O Secretário-Geral da ONU, António Guterres, aproveitou a abertura da World AI Conference (WAIC) em Xangai para exigir uma mudança estrutural na distribuição do poder tecnológico global. O líder das Nações Unidas propôs formalmente a criação de um fundo global de IA e o apoio ativo a modelos abertos, visando capacitar os países em desenvolvimento e travar a concentração desta tecnologia nas mãos de um número restrito de multinacionais e potências económicas.

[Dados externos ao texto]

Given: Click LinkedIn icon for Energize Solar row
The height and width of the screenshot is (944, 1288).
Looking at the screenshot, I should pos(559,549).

Esta tomada de posição traduz uma mudança de agulha na diplomacia tecnológica. Ao defender os modelos abertos como ferramenta de equilíbrio geopolítico, a ONU valida o open source não apenas como uma opção técnica ou uma filosofia de desenvolvimento, mas como uma infraestrutura de soberania nacional. A partilha de dados e de capacidade de computação deixa de ser uma questão de filantropia corporativa para passar a ser tratada como um recurso público global indispensável.

Para os decisores e criadores de tecnologia, este movimento sinaliza que a regulação internacional vai começar a favorecer ecossistemas que promovam a transferência de conhecimento em detrimento de plataformas fechadas e proprietárias. O desenvolvimento de soluções assentes em arquiteturas abertas ganha assim um novo argumento de peso em termos de compliance e de posicionamento estratégico a longo prazo.

A verdadeira tensão nos próximos meses residirá na resposta das grandes tecnológicas que controlam a infraestrutura física da IA. Resta saber como é que os detentores dos maiores centros de dados do mundo vão reagir à pressão para partilhar capacidade de computação real sem comprometerem as suas próprias margens de lucro e vantagens competitivas.